Negative rights against the state are different. Of course, some difficulties arise, but nonetheless we can concentrate on codifying the boundaries of the state's power, without getting involved with the complex issues of exactly how the state should use its power, within those boundaries. There is already a vast body of legislation that deals with the positive claims of the citizens of the citizens on the state (e.g. social security law, health law, education law), but what is missing is an adequate statement of what the state can't do. What negative demands do we make against the state to keep out of our lives? What aspects of our lives, here in Australia, are out of bounds to the legislature and the executive?

That is a difficult enough set of questions, but greatly less difficult than the issue of how state resources should be used, which requires many volumes of legislation. Let's concentrate on the real gap, and on what a bill or charter of rights can do fairly easily.

Even here, note that the absolute legal limits to what the state can do will not exhaust all issues of what it should do. It's one thing to expect the state to honour freedom of speech and to write this into a constitutional document. It's another to expect it to honour something like the Millian harm principle. We should not try to write that principle into a constitutional document but we should still invoke it in political debate.

The point here is that a charter of rights does not contain every principle that should restrain government action, but only those limits that are very widely agreed, readily justiciable, and have few plausible exceptions. In fact, there's a danger that the more comprehensive we make a charter (and a possible preamble), the less we will look credible if we rely on principles that are not contained there. If we really must have a preamble, as Robertson claims, we somehow need to refer to the Millian harm principle: the important principle that the government will not criminalise our actions unless they lead to direct, significant, secular, and wrongful forms of harm to others. Note, though, that even this statement of the principle shows how difficult it might be to draft it in a form that could be widely agreed in the Australian community.

In the end, Robertson's book contains much useful material, including some effective refutation of arguments against a charter of rights. However, it tries to do too much. It's as if he, and some other advocates of a charter of rights, can't resist the opportunity to pursue a very broad political agenda through the exercise of designing a charter. That, however, is too divisive and too cumbersome. We'd be better off, and more likely to get something useful out of the reflection currently going on in Australia, if we narrowed our ambition to something narrower and more practical.

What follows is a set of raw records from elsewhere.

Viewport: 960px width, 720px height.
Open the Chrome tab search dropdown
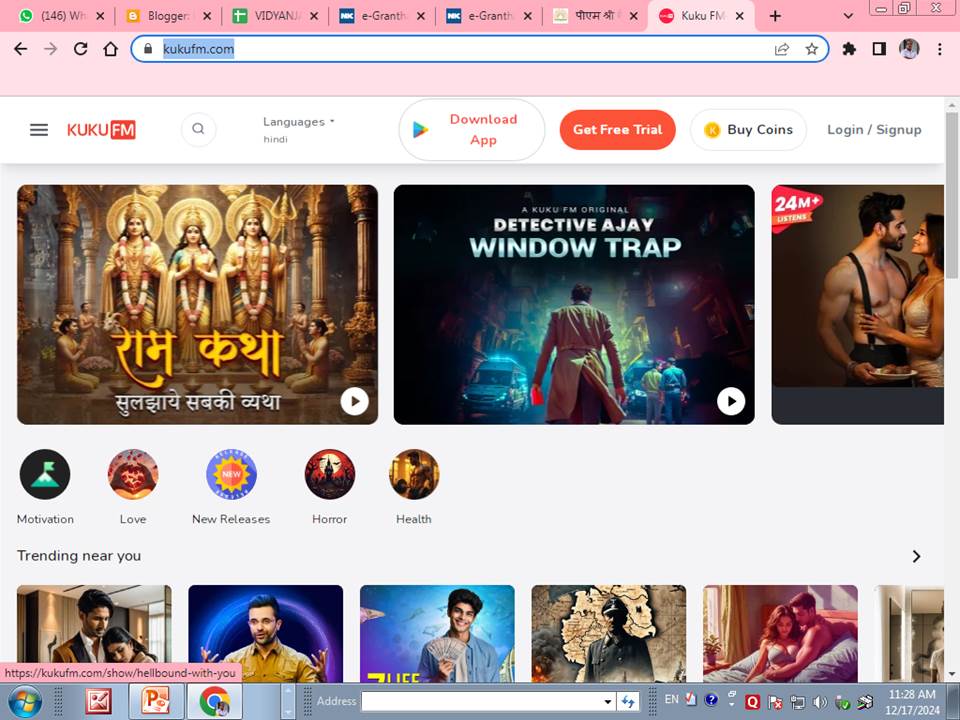point(848,16)
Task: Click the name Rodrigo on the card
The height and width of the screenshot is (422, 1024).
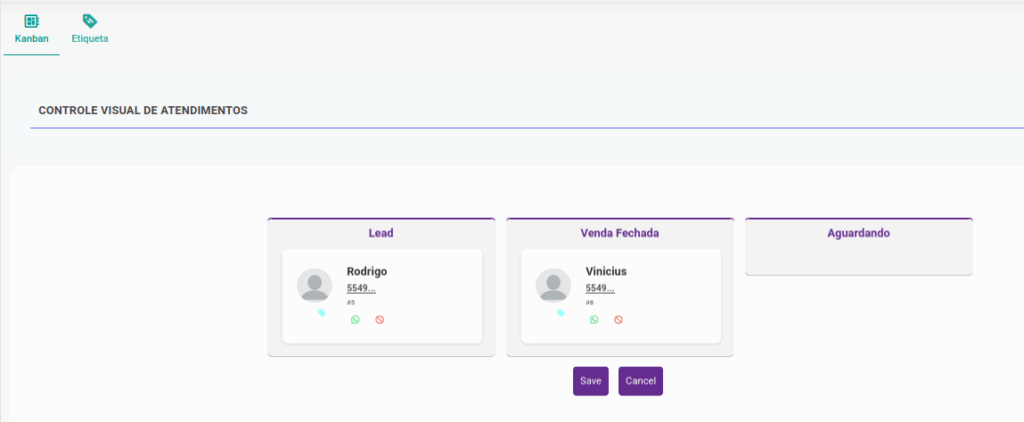Action: 367,271
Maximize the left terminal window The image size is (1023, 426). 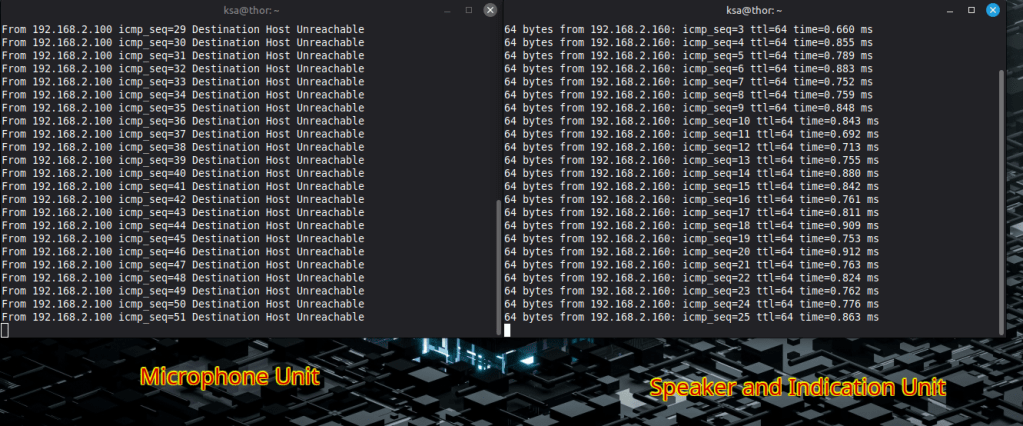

I've made suggestions in my submission to the Human Rights Consultation, but there are other models. The possibilities open up if the problem of the unconstitutionality of advisory opinions can be overcome, though Robertson doesn't offer much to deal with this, and it would be risky to go ahead with a model that will be very expensive - only to have it struck down as unconstitutional.

If that problem can be overcome, I could live with the provisions of the ACT charter, which is relatively narrow in what it seeks to achieve, relatively concise, and not hacked around (like the Victorian charter) with too many qualifying words to negate its protections. But over-enthusiastic supporters of a charter may spoil the possibility of an outcome like that if they continue to pursue every issue that's on their minds, rather than concentrating on the realm of practicalities.